As he thumbed through the first sheaf, he said, ‘It’s not there!’ With each subsequent pile of paper, he said, ‘And it’s not there! It’s not there,’ as if to say I told you. Almost as if to say, see? It’s gone forever.

‘It’s not in this room,’ he said, as a finale.

‘So try to remember, Max. A big grey book. What did you do with it Max?’ No answer. ‘How long ago did you last see it, Max?’

‘I don’t know. A long time.’

‘Why didn’t you tell me?’

‘I kept thinking it would turn up.’

‘Max!’ and Milena found that she was almost weeping. ‘Max, how could you do it? How could you do it and keep any self-respect?’

The face was blank again. You don’t have any self-respect, Milena thought. Not really. Your whole life is a mask. What are you trying to hide?

A man like this, Milena thought, has motives that are secret even from himself. Without realising it, Max, you wanted to destroy the Comedy. She thought of sheafs of wasted paper, and the angry scrawls and knew, without quite being able to say why, that part of him had deliberately lost the book.

Milena looked at him. He was so ugly and helpless that she could not yet pity him. She could feel only anger and scorn. Somewhere in that fat head of yours, she thought, is the answer, buried deep, deep down so that even you can’t find it. I need a mind-reader to get at it. I need a Snide. Milena knew then what she was going to do.
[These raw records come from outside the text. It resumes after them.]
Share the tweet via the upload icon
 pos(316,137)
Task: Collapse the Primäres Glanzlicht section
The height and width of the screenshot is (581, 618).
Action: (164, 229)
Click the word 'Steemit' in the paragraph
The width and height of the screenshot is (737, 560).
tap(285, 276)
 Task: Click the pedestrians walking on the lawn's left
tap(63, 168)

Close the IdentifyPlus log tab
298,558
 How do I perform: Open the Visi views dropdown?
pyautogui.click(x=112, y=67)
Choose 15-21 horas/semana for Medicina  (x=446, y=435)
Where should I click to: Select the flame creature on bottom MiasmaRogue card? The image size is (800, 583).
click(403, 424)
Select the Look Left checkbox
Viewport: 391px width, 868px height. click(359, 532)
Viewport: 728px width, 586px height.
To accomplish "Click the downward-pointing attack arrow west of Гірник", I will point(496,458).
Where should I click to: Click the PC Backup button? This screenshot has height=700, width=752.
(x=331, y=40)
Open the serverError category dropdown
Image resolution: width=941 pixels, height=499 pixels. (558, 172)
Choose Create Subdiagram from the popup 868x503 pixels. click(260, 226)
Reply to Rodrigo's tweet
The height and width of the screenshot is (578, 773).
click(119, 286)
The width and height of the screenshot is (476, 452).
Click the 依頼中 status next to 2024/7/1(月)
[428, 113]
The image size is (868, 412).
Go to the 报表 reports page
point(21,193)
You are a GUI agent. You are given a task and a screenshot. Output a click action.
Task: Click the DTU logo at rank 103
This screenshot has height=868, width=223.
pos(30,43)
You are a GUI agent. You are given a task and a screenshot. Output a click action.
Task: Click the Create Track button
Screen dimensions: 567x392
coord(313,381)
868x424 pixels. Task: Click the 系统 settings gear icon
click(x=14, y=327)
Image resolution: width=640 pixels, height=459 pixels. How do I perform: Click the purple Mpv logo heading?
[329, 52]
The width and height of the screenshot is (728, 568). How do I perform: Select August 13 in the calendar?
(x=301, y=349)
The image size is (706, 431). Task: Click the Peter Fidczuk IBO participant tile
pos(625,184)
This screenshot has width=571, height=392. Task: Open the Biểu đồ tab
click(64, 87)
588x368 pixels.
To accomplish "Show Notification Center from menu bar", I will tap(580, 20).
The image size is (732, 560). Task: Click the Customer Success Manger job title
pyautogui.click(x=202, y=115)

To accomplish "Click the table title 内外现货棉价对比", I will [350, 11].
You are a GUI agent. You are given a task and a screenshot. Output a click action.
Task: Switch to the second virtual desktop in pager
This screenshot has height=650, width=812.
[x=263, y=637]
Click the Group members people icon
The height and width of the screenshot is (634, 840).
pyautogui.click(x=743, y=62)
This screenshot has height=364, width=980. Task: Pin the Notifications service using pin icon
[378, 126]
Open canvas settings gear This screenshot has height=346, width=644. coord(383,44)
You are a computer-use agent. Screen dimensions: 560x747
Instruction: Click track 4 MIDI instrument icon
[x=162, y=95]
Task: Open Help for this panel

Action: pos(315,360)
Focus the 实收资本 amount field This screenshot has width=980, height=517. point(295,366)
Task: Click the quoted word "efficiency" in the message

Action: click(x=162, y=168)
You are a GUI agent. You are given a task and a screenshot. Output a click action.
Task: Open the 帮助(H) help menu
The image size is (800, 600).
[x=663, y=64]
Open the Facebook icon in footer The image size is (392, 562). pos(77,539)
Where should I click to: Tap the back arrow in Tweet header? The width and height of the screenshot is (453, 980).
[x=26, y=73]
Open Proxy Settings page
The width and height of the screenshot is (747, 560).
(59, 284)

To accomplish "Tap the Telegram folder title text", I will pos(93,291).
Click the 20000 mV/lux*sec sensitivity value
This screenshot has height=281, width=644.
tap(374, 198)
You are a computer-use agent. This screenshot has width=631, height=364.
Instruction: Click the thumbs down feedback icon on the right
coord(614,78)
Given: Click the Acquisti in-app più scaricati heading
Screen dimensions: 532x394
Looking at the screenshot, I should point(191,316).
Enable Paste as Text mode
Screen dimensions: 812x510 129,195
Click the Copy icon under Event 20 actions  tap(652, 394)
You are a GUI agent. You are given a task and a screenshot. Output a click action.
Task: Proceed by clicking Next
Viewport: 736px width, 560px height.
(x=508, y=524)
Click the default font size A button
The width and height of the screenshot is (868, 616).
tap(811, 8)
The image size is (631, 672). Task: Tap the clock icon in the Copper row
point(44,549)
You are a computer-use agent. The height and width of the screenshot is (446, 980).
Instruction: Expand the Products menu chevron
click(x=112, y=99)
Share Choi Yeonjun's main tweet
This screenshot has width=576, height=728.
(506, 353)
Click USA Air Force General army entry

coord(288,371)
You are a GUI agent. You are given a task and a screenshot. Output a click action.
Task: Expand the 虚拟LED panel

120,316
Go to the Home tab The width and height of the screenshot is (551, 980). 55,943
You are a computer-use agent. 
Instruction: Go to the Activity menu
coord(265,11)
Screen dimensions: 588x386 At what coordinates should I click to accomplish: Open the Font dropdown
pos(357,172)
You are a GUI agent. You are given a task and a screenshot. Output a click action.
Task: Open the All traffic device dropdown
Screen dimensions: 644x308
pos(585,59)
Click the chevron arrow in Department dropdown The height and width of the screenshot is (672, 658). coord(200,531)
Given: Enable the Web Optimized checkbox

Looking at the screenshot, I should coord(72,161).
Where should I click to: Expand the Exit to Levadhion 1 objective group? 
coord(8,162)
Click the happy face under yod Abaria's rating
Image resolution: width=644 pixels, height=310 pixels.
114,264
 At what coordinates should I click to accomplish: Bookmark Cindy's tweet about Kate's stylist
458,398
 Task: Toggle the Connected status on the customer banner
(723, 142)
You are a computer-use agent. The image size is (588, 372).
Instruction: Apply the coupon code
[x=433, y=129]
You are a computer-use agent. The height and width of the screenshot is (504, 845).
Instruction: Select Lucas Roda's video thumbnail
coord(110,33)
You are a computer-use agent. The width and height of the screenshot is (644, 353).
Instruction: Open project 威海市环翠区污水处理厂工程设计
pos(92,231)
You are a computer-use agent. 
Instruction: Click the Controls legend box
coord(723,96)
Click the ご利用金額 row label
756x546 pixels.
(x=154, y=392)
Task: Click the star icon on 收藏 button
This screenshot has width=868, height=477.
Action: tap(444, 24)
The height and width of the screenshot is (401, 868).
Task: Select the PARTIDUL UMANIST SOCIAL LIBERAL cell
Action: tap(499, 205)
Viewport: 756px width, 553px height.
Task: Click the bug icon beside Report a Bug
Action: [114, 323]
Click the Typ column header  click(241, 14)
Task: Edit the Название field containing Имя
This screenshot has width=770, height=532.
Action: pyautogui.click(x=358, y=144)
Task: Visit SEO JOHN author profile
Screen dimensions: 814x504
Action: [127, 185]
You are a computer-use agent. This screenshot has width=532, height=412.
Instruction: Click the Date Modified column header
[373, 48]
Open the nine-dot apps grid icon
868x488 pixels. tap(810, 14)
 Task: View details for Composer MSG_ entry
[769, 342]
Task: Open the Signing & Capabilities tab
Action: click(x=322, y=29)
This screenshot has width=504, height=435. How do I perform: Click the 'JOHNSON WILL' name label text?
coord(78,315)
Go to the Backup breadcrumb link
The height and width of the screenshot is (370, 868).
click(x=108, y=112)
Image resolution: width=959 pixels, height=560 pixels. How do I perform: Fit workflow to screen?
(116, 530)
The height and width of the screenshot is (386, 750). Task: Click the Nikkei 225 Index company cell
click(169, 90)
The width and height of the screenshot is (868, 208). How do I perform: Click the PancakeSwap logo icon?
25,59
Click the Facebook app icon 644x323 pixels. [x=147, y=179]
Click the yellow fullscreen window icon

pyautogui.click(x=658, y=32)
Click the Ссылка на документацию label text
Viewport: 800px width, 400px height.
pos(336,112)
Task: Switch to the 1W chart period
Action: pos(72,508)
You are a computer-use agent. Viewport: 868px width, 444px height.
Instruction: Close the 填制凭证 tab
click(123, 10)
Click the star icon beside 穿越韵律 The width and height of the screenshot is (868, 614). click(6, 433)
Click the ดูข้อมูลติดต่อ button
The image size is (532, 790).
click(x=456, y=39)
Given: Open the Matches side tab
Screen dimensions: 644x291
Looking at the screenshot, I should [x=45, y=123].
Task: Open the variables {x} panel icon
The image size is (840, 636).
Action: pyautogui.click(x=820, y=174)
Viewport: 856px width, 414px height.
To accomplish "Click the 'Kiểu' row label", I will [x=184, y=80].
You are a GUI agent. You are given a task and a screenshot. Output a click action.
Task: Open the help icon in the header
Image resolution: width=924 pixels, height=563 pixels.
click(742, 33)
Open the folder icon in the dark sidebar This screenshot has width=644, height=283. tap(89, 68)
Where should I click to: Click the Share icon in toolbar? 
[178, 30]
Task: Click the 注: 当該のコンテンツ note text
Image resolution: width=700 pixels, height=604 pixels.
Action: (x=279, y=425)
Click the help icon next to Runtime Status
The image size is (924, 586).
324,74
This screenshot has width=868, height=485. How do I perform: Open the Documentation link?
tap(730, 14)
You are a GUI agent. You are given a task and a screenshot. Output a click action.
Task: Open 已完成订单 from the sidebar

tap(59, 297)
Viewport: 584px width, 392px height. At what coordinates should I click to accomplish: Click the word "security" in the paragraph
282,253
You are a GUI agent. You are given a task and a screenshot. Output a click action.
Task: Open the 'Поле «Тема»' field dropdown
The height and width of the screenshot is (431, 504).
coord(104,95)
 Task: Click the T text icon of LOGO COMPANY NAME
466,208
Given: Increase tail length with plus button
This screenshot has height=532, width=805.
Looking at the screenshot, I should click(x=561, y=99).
‘I’m not going to tell the Minister for a week,’ she said. ‘I’m not going to tell him you’ve lost an entire, very valuable project for one week. Start thinking, Max. I won’t tell him anything about this if I get that book. But I will be back and back and back again until it’s found.’

She left him and went straight to the apothecary woman.

Without her clown make-up, the woman’s face was beautiful but sharp. The nostrils were too flared, the eyes too avid, the precision-painted mouth too perfect. It was a criminal’s face. Milena needed a criminal.